The debt includes mortgages, credit cards, student loans, personal loans, auto loans, and all other forms of consumer debt. The total has been rising for 21 straight quarters and has now surpassed the previous high reached in the third quarter of 2008, just as the financial crisis hit.
On one hand, the record borrowing shows consumer confidence. They are more willing to take on debt to finance new spending. Most likely a strong economy and near record-low unemployment is a contributing factor.
On the other hand, a mountain of debt can be a significant risk, as it was in 2008 when the global financial system nearly collapsed overnight and unemployment shot up to 10 percent. That economic catastrophe led to a wave of bank failures, bankruptcies, and home foreclosures.
Mortgages account for most of the debt
Most of the debt is in the form of mortgages.
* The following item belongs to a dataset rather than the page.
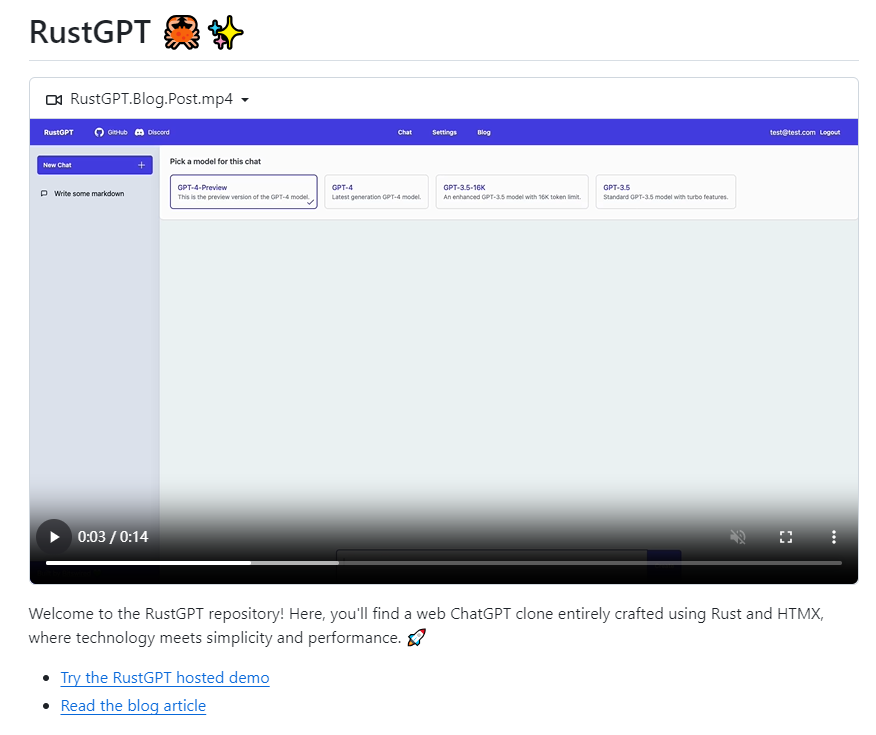The height and width of the screenshot is (735, 876).
Task: Open 'Try the RustGPT hosted demo' link
Action: pyautogui.click(x=165, y=678)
For the overwhelming majority of homeowners, those loans have fairly low fixed interest rates. Also, the payments are often comparable to or lower than what consumers would pay to rent a home.
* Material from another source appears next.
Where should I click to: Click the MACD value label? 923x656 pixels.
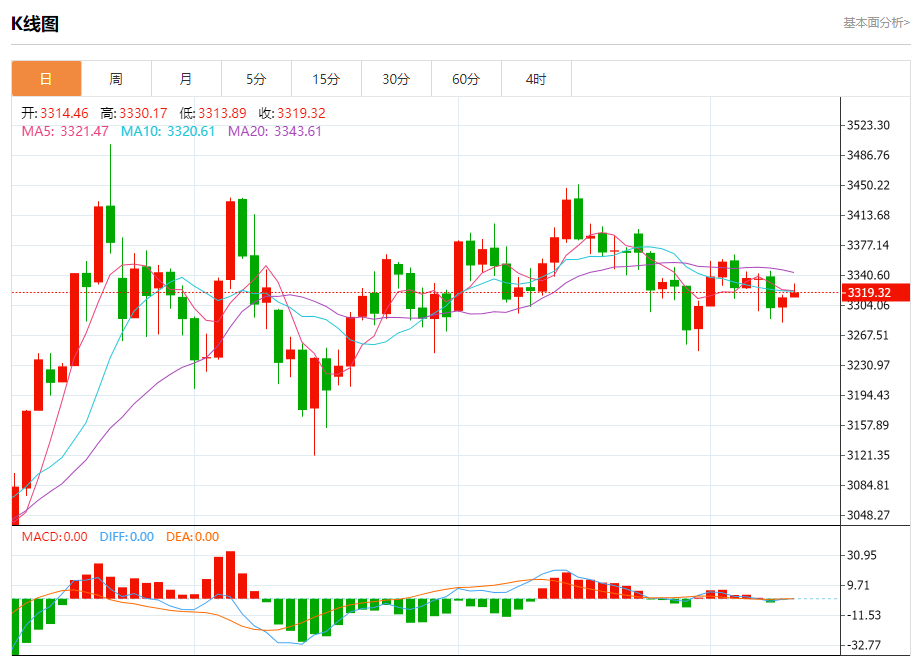pos(54,537)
More concerning, perhaps, is the 1.4 percent increase in student loans, which now total $1.5 trillion. Credit card balances are also more than $1 trillion, rising $13 billion in the third quarter.
While these are all big numbers, Federal Reserve Board Chairman Jerome Powell said Wednesday in testimony before Congress that it’s all relative.
"The ratio of household borrowing to income is low relative to its pre-crisis level and has been gradually declining in recent years," said in testimony before the Congressional Joint Economic Committee.
A low-interest rate environment has no doubt encouraged increases in consumer debt, particularly credit card debt. Donghoon Lee, a research officer at the New York Fed, says the Fed’s data confirms that.
“New credit extensions were strong in the third quarter of 2019, with auto loan originations reaching near-record highs and mortgage originations increasing significantly year-over-year,” Lee said.
In his Congressional testimony, Powell said the robust jobs market has benefited a wide range of individuals and communities, especially lower-paid workers who have increasingly availed themselves of credit.